Output every line of the entries from the line containing "Given: Toggle the sidebar panel layout icon" through the last, exactly, with no other content.

[[ DATA EXCERPTS open ]]

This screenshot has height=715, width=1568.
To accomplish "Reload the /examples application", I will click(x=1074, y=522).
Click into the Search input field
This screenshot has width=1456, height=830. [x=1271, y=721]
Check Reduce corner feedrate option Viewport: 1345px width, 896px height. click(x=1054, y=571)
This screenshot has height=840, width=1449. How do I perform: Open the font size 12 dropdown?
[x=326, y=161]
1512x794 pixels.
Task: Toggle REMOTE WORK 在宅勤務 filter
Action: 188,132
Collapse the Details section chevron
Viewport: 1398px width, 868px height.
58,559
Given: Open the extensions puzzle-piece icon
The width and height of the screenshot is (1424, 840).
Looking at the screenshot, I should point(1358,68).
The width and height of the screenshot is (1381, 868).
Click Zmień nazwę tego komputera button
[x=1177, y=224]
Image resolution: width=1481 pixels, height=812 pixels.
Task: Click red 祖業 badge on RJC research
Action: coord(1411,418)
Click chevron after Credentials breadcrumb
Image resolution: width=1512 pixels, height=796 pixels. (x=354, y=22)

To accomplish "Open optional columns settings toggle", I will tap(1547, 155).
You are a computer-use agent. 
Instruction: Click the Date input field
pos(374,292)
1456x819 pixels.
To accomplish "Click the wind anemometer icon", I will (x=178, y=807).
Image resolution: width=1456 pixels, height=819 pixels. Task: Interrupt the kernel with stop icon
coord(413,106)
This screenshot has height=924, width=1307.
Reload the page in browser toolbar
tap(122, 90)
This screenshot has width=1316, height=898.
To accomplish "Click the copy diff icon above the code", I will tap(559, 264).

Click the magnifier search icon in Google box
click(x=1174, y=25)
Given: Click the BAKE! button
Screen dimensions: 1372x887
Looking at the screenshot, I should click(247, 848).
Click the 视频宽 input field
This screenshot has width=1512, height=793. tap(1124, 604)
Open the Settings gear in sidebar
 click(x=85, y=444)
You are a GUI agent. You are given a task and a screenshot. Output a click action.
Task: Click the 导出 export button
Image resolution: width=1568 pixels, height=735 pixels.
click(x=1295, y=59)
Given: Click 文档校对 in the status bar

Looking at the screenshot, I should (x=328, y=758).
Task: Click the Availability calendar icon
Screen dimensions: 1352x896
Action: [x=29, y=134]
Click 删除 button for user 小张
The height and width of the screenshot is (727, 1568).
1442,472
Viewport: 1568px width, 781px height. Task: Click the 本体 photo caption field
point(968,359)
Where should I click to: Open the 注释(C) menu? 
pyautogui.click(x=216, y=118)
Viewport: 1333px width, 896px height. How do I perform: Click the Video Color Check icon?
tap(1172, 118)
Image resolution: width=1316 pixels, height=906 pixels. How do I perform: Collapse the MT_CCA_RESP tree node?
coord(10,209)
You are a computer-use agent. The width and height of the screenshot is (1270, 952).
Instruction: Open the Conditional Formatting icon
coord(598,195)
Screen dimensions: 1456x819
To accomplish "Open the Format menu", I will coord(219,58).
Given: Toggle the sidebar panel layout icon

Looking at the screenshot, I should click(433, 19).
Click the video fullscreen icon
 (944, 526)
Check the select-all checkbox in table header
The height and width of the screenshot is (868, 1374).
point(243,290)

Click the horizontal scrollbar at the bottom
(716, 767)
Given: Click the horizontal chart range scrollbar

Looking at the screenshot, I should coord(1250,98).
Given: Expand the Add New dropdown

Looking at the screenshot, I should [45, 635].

[[ DATA EXCERPTS closed ]]

▶ **RESULT**:
Given: Toggle the sidebar panel layout icon

Looking at the screenshot, I should click(433, 19).
Click the video fullscreen icon
 (944, 526)
Check the select-all checkbox in table header
The height and width of the screenshot is (868, 1374).
point(243,290)

Click the horizontal scrollbar at the bottom
(716, 767)
Given: Click the horizontal chart range scrollbar

Looking at the screenshot, I should coord(1250,98).
Given: Expand the Add New dropdown

Looking at the screenshot, I should [45, 635].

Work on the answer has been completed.